What is asked -
Write out the data as a numbered list, beginning at its first line and stopping after the line that has "Action: (28, 34)". Skip blank lines and leave the pictures out.

(Data from a source)
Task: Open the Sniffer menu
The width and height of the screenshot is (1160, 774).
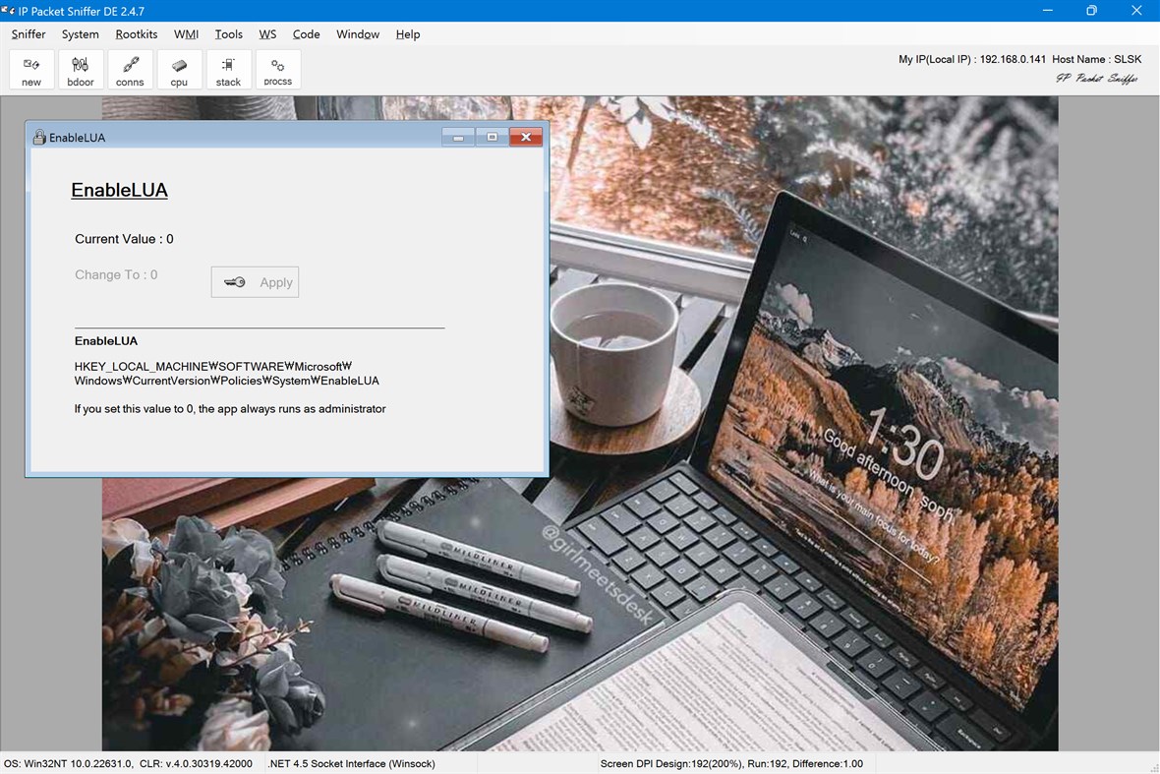Action: (28, 34)
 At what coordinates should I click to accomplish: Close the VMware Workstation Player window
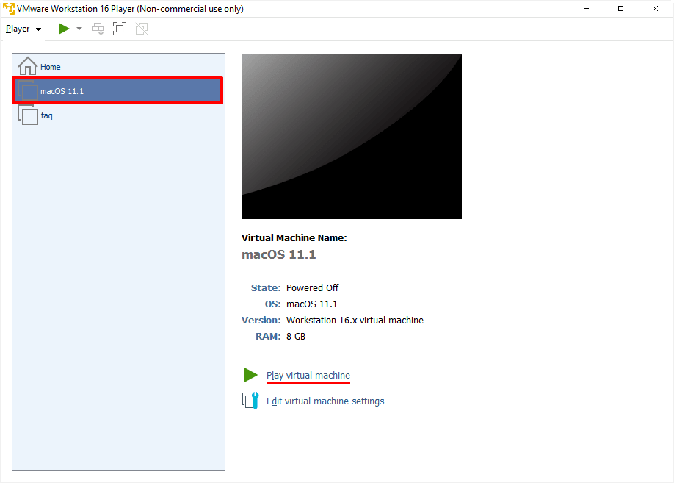656,9
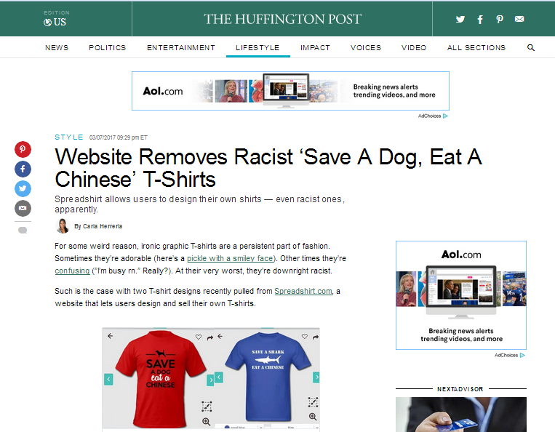Image resolution: width=555 pixels, height=432 pixels.
Task: Click the Twitter icon in the header
Action: (x=460, y=20)
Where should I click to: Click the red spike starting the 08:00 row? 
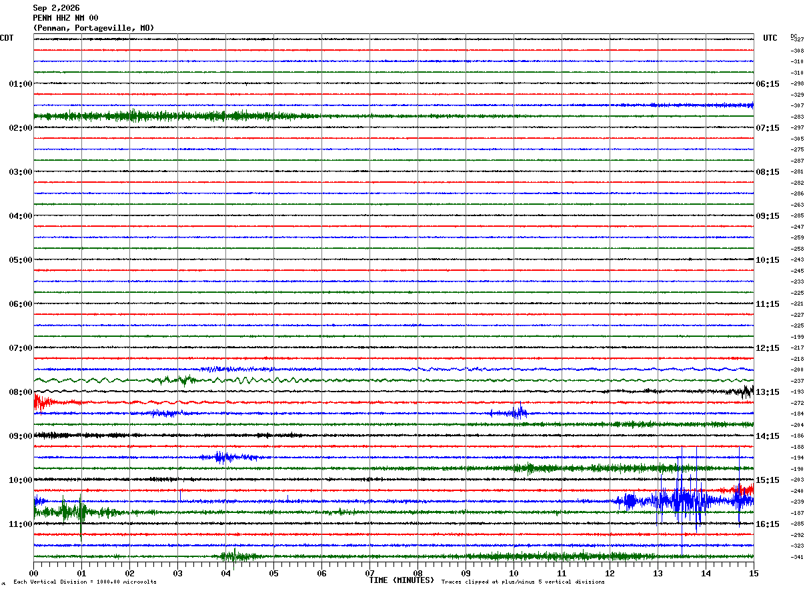(x=41, y=402)
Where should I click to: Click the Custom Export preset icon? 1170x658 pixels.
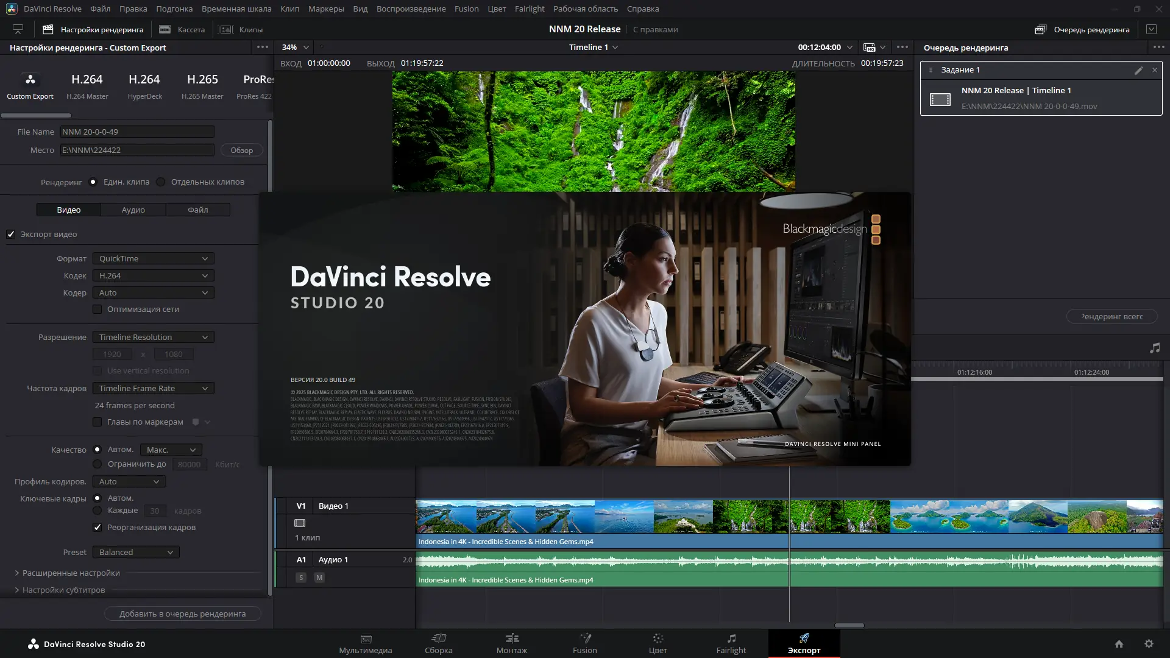coord(30,80)
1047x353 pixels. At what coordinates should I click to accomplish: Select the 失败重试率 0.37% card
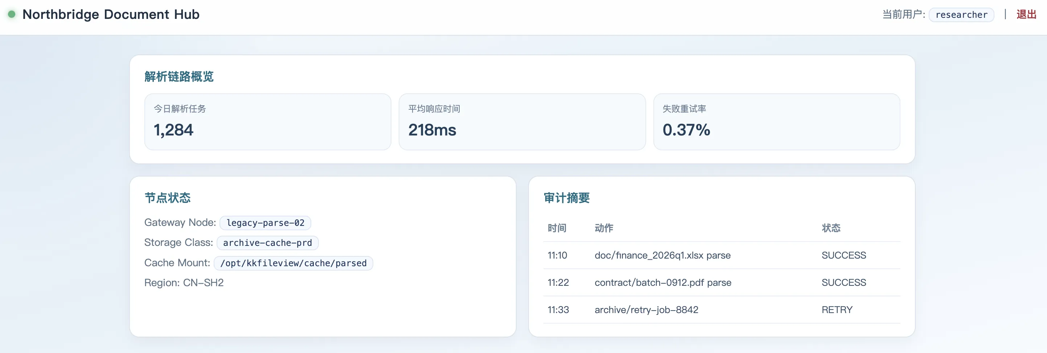(x=776, y=122)
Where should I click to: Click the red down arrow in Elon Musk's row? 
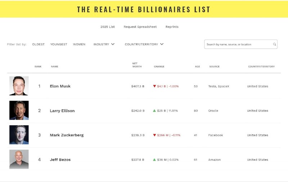click(x=154, y=86)
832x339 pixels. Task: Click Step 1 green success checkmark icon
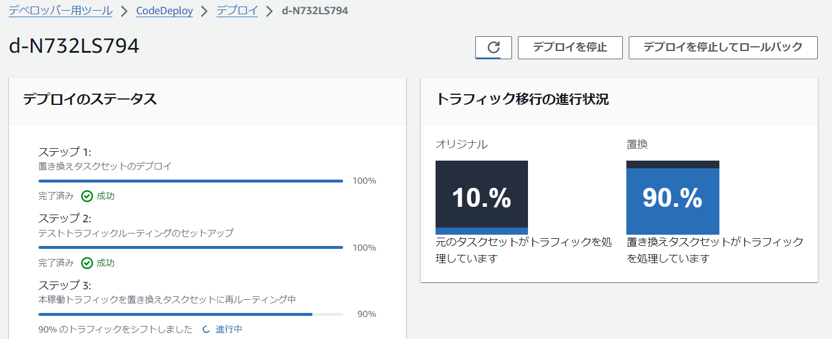87,196
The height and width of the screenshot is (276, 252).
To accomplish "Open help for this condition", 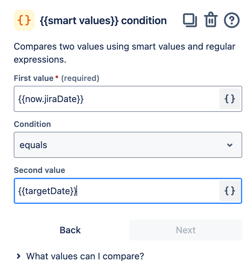I will [232, 21].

Response to this exercise -
1. Task: Open the Sniffer menu
2. The width and height of the screenshot is (1160, 774).
3. Action: (28, 34)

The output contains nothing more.